ÖVP ist nur in einem Punkt kompromissbereit

Die ÖVP rückt vom Termin 2010 für die geplante Steuerreform nicht ab, ist aber zu inhaltlichen Verhandlungen mit dem Koalitionspartner bereit, "wenn die SPÖ so weit ist". Echte Verhandlungsbereitschaft lässt sich bei den Schwarzen aber nicht erkennen, nach wie vor werden Hauptanliegen der Sozialdemokraten kompromisslos abgelehnt.

100-Euro-Soforthilfe
Nicht gesprächsbereit ist die ÖVP z.B. in Sachen 100-Euro-Einmalzahlung zur Inflationsabgeltung. Vielmehr beharrt ÖVP-Generalsekretär Hannes Missethon auf dem eigenen Anti-Teuerungspaket, das pro Durchschnittshaushalt eine Entlastung von 50 Euro pro Monat bringen soll. ÖVP-Finanzsprecher Günter Stummvoll hält den Gusi-Hunderter gar für nicht verhandelbaren "Holler".

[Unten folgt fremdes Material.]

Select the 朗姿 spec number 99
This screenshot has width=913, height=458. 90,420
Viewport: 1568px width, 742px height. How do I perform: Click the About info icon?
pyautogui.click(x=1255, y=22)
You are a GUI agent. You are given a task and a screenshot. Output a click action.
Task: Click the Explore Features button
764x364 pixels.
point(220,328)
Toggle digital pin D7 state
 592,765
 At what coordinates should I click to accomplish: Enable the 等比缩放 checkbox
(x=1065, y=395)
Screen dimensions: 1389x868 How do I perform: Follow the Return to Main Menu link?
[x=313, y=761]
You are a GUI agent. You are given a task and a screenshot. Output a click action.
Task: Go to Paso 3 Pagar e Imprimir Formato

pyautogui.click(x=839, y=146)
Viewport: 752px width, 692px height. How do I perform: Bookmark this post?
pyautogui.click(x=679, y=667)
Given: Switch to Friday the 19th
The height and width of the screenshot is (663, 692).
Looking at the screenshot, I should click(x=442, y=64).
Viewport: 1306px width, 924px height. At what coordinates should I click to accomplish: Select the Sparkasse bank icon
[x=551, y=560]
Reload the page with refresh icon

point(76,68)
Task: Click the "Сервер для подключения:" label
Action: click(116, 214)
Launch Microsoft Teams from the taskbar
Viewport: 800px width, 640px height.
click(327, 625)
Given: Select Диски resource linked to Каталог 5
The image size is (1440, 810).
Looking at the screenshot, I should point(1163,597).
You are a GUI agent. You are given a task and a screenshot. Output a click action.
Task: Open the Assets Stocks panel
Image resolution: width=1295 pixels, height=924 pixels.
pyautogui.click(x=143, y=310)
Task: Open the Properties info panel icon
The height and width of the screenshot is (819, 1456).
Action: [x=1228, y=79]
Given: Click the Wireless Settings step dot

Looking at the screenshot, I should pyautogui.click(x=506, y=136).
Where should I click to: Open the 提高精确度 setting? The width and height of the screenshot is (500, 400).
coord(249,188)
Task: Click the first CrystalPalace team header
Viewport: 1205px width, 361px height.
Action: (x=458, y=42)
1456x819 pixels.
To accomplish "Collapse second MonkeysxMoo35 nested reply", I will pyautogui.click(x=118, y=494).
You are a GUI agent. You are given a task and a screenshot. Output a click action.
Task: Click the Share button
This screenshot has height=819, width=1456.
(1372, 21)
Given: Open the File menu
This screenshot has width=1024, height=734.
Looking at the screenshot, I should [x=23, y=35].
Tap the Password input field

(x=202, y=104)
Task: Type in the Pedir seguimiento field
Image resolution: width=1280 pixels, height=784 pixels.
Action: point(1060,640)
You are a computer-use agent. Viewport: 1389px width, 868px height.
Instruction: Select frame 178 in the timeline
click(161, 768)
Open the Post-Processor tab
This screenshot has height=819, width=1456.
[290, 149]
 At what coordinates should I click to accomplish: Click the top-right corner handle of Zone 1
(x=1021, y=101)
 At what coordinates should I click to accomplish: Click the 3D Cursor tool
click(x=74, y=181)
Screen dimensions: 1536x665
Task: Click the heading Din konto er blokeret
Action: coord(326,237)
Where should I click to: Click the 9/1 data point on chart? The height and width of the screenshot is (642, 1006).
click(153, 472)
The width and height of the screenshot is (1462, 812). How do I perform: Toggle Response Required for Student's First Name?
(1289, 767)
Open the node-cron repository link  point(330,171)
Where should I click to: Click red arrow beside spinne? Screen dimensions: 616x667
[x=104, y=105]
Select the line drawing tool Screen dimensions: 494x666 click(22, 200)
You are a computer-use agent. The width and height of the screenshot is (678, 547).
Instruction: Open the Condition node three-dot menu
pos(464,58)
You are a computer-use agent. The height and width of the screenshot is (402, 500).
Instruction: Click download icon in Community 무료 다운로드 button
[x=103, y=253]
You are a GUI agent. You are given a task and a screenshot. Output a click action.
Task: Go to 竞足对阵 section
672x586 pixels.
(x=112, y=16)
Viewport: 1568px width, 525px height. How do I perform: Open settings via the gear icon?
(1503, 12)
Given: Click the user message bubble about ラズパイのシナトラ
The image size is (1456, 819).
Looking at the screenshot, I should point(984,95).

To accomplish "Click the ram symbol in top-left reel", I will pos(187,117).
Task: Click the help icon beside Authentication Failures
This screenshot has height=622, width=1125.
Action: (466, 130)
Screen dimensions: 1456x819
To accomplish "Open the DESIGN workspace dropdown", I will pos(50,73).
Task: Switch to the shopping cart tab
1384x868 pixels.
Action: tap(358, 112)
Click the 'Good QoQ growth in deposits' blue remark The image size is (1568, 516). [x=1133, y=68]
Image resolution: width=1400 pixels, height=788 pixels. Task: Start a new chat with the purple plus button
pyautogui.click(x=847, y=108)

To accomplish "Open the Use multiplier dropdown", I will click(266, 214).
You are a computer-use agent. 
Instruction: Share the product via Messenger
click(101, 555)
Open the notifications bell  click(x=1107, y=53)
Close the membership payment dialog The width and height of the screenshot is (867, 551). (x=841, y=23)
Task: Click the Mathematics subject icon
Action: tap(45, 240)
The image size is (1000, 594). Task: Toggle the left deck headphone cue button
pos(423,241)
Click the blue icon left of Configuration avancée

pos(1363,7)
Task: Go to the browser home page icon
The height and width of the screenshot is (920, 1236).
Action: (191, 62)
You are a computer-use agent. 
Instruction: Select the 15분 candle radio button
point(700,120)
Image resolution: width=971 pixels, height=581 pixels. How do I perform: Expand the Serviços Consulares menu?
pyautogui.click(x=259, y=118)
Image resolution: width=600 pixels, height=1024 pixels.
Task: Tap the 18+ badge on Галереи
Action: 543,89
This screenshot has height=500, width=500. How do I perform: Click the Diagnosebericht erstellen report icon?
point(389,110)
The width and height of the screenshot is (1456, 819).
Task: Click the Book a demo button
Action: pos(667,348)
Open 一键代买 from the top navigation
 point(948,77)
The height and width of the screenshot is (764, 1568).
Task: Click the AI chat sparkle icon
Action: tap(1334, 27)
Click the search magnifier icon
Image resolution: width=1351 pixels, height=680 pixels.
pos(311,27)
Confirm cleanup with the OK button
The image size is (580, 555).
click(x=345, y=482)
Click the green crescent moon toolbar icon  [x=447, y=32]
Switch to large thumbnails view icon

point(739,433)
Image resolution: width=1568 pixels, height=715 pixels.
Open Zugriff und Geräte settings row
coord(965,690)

Vorziehen der Steuerreform
Klar abgelehnt wird weiterhin auch die Forderung der SPÖ, die Steuerreform auf 2009 vorzuverlegen. Laut Stummvoll würde das das ganze Budget durcheinanderbringen. Einer Erhöhung der Negativsteuer erteilen Stummvoll und Missethon auch eine klare Absage. Die Sozialdemokraten wollen eine höhere Negativsteuer für die 45 Prozent der Österreicher, die so wenig verdienen, dass sie keine Steuer zahlen.

Geheimniskrämerei
Konkrete Zahlen und Daten zu den Steuerplänen der ÖVP nannten Missethon und Stummvoll am Dienstag erst wieder nicht, weil es "unprofessionell wäre", dem Koalitionspartner über die Presse Vorschläge zu machen. Sie bekräftigten nur die großteils bereits bekannten Eckpunkte wie Familiensplitting und Fokus am Mittelstand.

Doch verhandelbar
In einem Punkt ist die Volkspartei gesprächsbereit. Zur Entlastung der wachsenden Gruppe, die unter den Spitzensteuersatz fallen, könne man verhandeln, ob der Höchststeuersatz gesenkt oder die Einkommensgrenze angehoben wird.

SPÖ-Entwurf in Bälde
Bundeskanzler Alfred Gusenbauer hat nun angekündigt, "in Bälde" ein fix und fertiges Verhandlungspapier zur Steuerreform auf den Tisch zu legen. Die von den Roten eingerichtete Steuerreform-Kommission ist dieser Tage mit der Bewertung aller SPÖ-Vorschläge beschäftigt. Zur Koalitionsfrage wollte der Kanzler die Steuersenkung aber nicht machen.

Bures auf Linie
Für die SPÖ ist diesmal Frauenministerin Doris Bures ausgezogen, die Linie zu verteidigen. Sie pochte wieder auf ein Vorziehen der Reform, den Gusi-Hunderter, die Anpassung der Familienbeihilfe an die Inflation und die Absetzbarkeit von externen Kinderbetreuungskosten. Die meisten Hauptprofiteure seien weiblich, wie Niedrigverdiener, Alleinerzieher mit geringem Einkommen und Ausgleichszulagenbezieher bei den Pensionisten. Eine klare Absage erteilte Bures wieder dem ÖVP-Wunsch Familiensteuersplitting.